Discussion in 'General Electronics Chat' started by tinker95, Jan 10, 2018.

  1. tinker95

    Thread Starter New Member

    May 15, 2017
    11
    0
    I built the amplifier circuit shown, and performed measurements to compare with the values I calculated.
    [​IMG]
    Of particular interest to me is that I expected the base voltage to be about 1.97 volts (I assumed that this was calculated by simply finding the voltage dividers output voltage), but measured a voltage of 1.57 volts. This must mean I have to take some loading of the voltage divider into consideration, but I am not sure what is loading it.
    Any explanation would be lovely, thank you.

    Also, on a side note, I noticed the gain increased significantly, and then fell off once I passed a certain frequency. Could this be due to some resonance? This was built on a breadboard if that makes a difference.
     
  2. ElectricSpidey

    Member

    Dec 2, 2017
    453
    96
    It's the base.
     
  3. KL7AJ

    AAC Fanatic!

    Nov 4, 2008
    2,181
    410
    Yes, the additional loading is provided by the small emitter-base current of the transistor, also in series with R4. It should be a SMALL change from the "unloaded" voltage divider for best stability....however, you need to consider the input impedance too; you don't want R1/R2 to draw too much current.
     
  4. crutschow

    Expert

    Mar 14, 2008
    20,223
    5,718
    The base loading is due to the Q1 base bias current.
    The base current equals the collector current divided by the transistor current gain (hFE or Beta) which is typically about 100.

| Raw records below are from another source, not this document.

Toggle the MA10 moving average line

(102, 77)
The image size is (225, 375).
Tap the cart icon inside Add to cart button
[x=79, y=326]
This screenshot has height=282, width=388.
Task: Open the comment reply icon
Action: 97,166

    At what frequency does the gain rise and then fall?
    The reduction in gain at higher frequency is likely due to stray capacitive loading of the collector output circuit.
     
  5. Audioguru

    Expert

    Dec 20, 2007
    10,605
    1,182
    The collector current is about 3mA so the base current is about 3mA/100= 30uA. The voltage divider should have a current that is 10 time if you are using the low gain 2N2222. Then the total of the voltage divider is 18V/300uA= 60k ohms then the divider is 16V/330uA= about 51k at the top and 2V/300uA= about 6.8k at the bottom.
     
  6. tinker95

    Thread Starter New Member

    May 15, 2017
    11
    0
    Thank you all.
    How do I go about calculating what the actual base voltage would be, with the loading? I am not sure how I would calculate collector or base current without knowing base voltage.

    Also, I believe the peak was somewhere around 20 kHz.
     
  7. Veracohr

    Well-Known Member

    Jan 3, 2011
    662
    100
    Consider a resistor in parallel with R2 that is equal to R4 times the DC current gain.
     
  8. WBahn

    Moderator

    Mar 31, 2012
    23,160
    6,973
    Since you don't know what the actual transistor beta is, you can't calculate it exactly. But you should be able to come close and, with a bit more effort, but some reasonable bounds on it.

    You can go about this a number of ways. One is to analyze the circuit as just any old circuit and see what you get. At the other end are some loose estimates. Let's try the latter first.

    Let's assume the transistor beta is 100. That means that to get the same voltage across that 220 Ω emitter resistor from the base current that you get due to the emitter current, it would have to be 100 times as large (actually 101, but 100 is good enough). So roughly speaking that resistor, as far as the voltage divider is concerned, looks like a 22 kΩ resistor. We are ignoring the base emitter voltage when we make this approximation. So that 22 kΩ resistor is approximately in parallel with the 27 kΩ resistor. Due to the base-emitter voltage, it actually looks like something larger than 22 kΩ, so let's call them about equal and say that the parallel combination of them is about 13 kΩ. Using that as the bottom resistor of the voltage divider would give us 1.0 V at the base.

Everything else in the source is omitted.